The Ballad of Santhi Soundarajan

15th Asian Games Doha 2006 - Women
DOHA, QATAR – DECEMBER 08: Tatyana Borisova of Kyrgyzstan #2215, Miho Sugimori of Japan #2174, Santhi Soundarajan of India #2103 and Anna Kliushkina of Kyrgyzstan #2217

July 27, 2012. The London Games begin.

Even as the whole world holds its breath at the spectacle of five hovering rings blazing to glory and burning into memories, the village of Kathakurichi in Pudukottai district of Tamil Nadu sleeps. Perhaps a solitary radio or two spews out static-laced commentary for the mildly interested few. On the other side of the world, the Indian contingent marches into global spotlight, flanked by fireworks and a billion cheers. The commentator’s words in Tamil rise in pace and pitch, and discussions break out among the listeners.

One woman listens in rapt attention; each breath she draws is imbibed with pride, but rendered acidic with pain and regret.

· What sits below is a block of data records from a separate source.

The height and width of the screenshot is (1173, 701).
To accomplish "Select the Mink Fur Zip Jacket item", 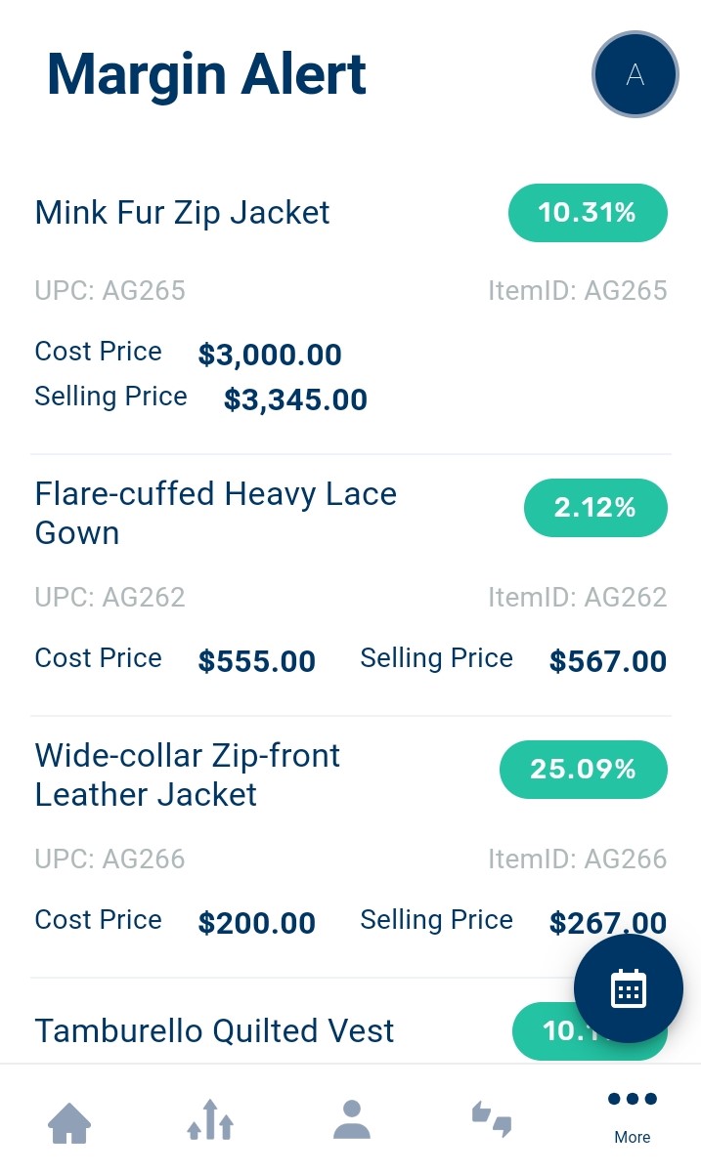I will tap(183, 213).
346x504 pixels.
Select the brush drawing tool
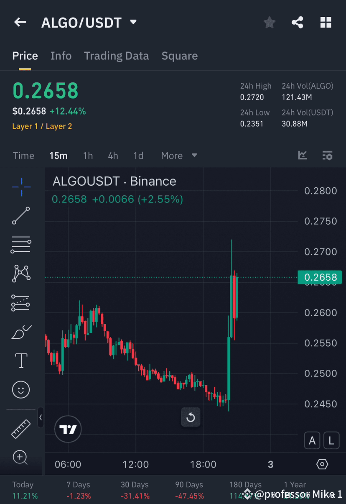(x=20, y=332)
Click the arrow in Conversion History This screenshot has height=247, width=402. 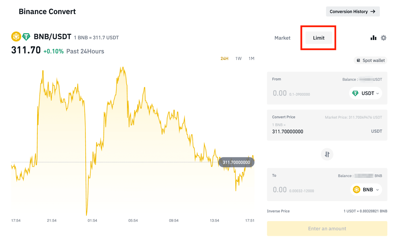pos(373,12)
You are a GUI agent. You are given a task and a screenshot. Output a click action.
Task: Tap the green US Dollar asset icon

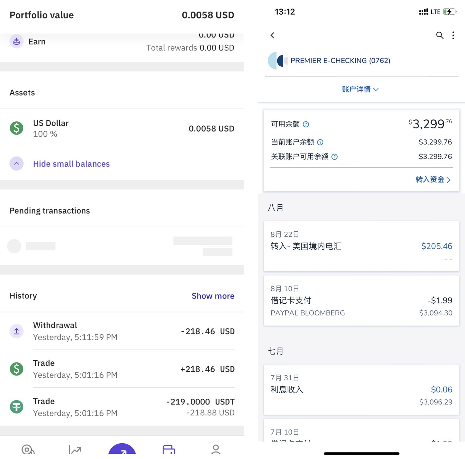(x=17, y=128)
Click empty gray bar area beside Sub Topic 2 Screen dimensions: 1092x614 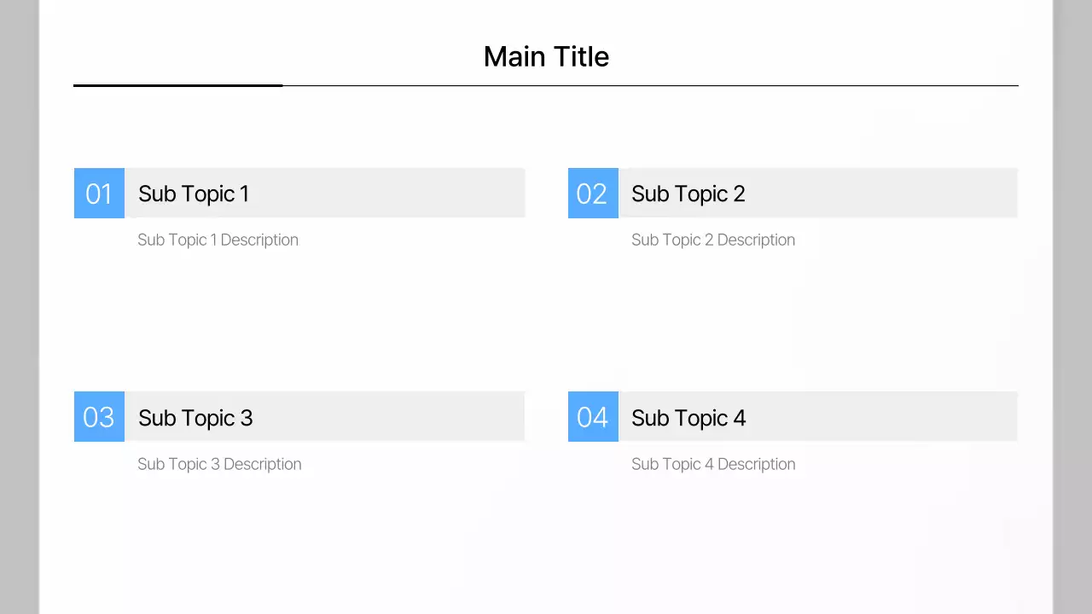coord(887,194)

She has seen it, she has felt it, and she has dreamt it. The commentator begins taking names of the Olympians with as much patriotic fervor he can muster, and her muscles tense up. To her, it seems like it was only yesterday.

The noise is deafening, but once on the track, all she hears is her own pumping heart. The atmosphere is electric, the excitement is Everest, and colors explode all around, but all she sees is the brown track and white lines. She stretches, like a cheetah measuring its prey, and waits for the whistle. It comes, and she is off. The world is a blur, and she blindingly accelerates to the zenith of her physical prowess. The white tape approaches, fast. The caress of it against her chest. The final whistle. The returning focus, the sweaty hugs. The warm podium. The rising Tricolor.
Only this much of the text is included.